WORK TO COMPLETE → Match the string "Open" against each line below, and copy every line that matches.

── EXERCISE DATA

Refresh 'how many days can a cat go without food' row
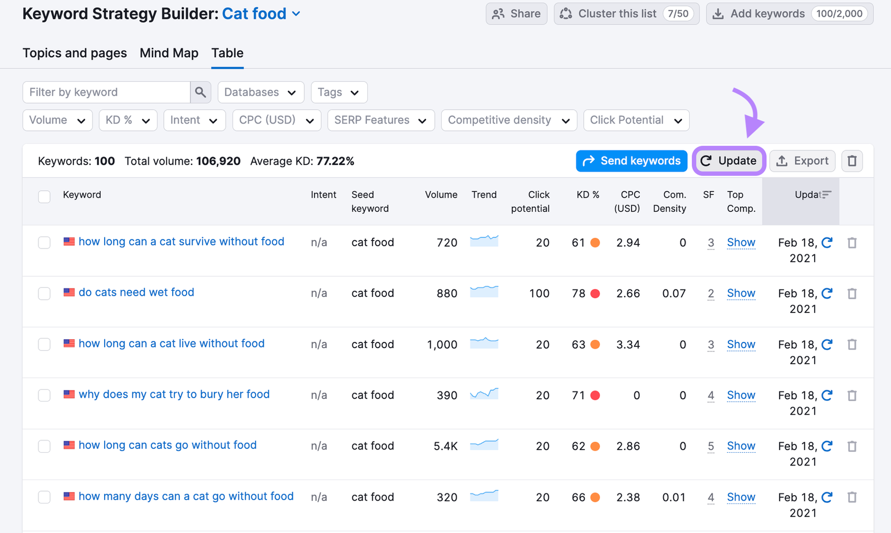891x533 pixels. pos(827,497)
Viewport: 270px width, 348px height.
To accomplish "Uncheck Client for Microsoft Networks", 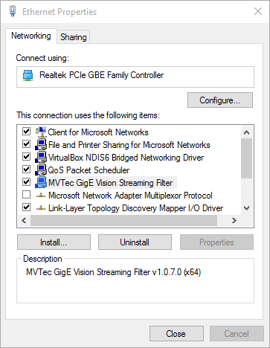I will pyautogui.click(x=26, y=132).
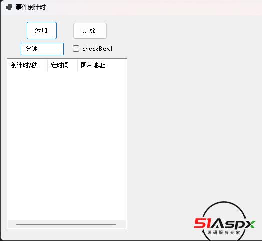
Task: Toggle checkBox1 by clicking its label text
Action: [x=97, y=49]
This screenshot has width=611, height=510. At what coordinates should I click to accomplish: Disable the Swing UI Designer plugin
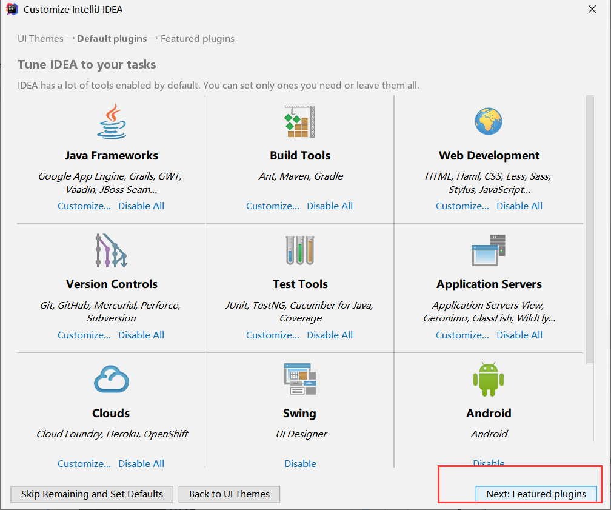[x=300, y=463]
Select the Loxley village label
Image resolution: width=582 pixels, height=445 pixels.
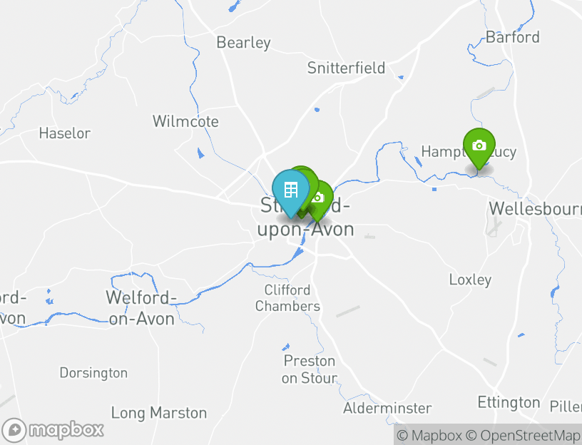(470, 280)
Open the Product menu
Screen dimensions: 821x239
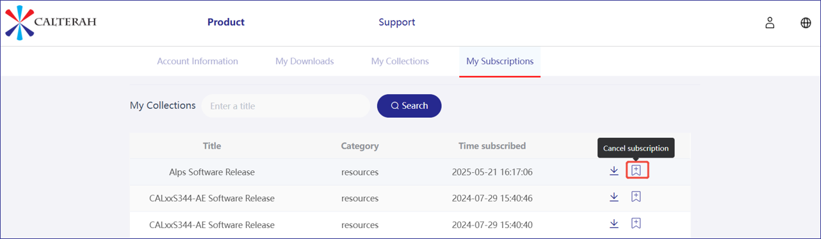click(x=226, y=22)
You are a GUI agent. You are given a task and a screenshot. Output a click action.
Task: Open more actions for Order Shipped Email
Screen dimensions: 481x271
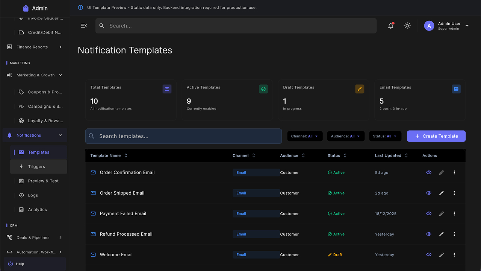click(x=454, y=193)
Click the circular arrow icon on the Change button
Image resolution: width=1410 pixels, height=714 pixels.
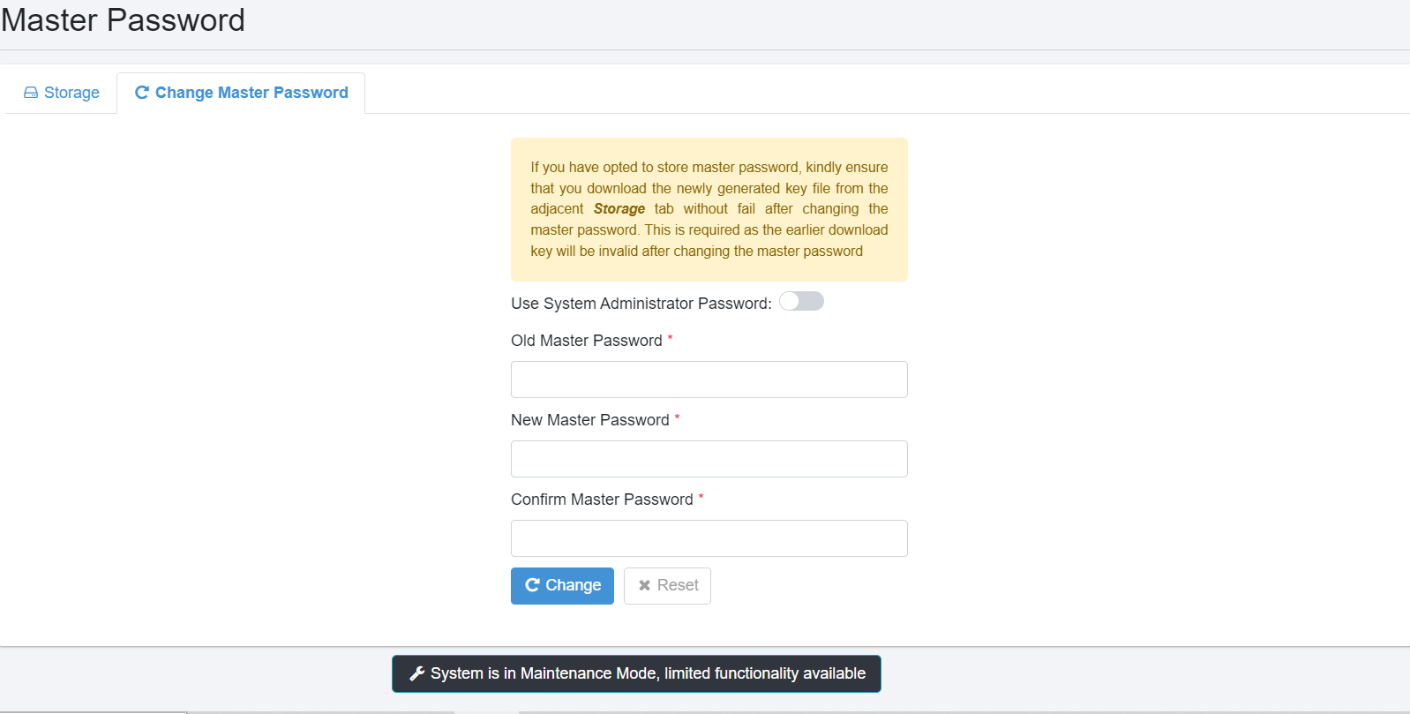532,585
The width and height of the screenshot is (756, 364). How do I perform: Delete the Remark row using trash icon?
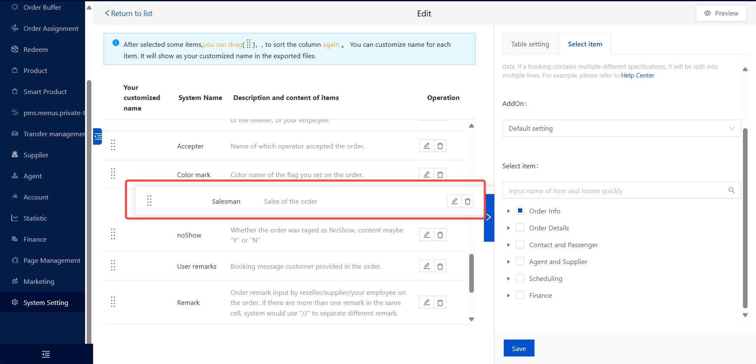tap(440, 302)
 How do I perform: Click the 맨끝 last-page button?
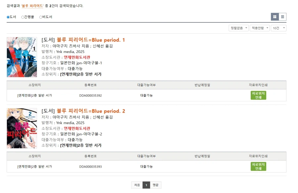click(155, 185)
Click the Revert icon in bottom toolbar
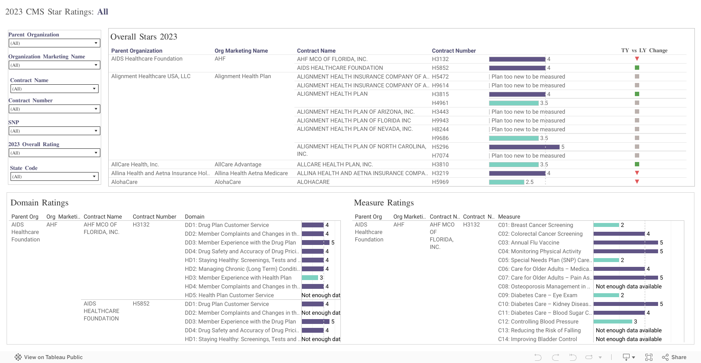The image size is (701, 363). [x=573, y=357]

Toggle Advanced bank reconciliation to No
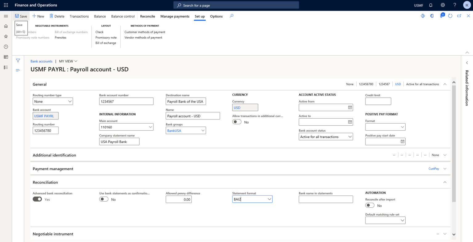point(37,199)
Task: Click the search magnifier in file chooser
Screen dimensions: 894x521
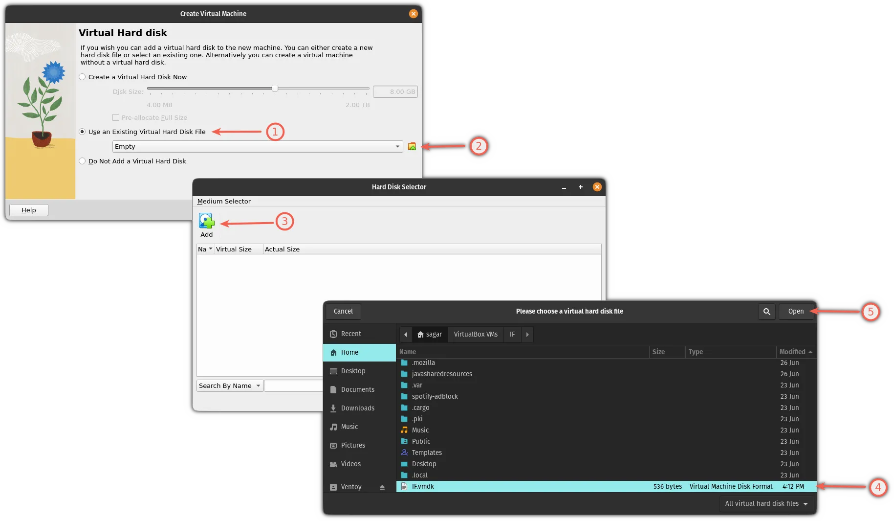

────

RESULT OF THIS EXERCISE →
Open the Product menu
Task: Open more actions for Order Shipped Email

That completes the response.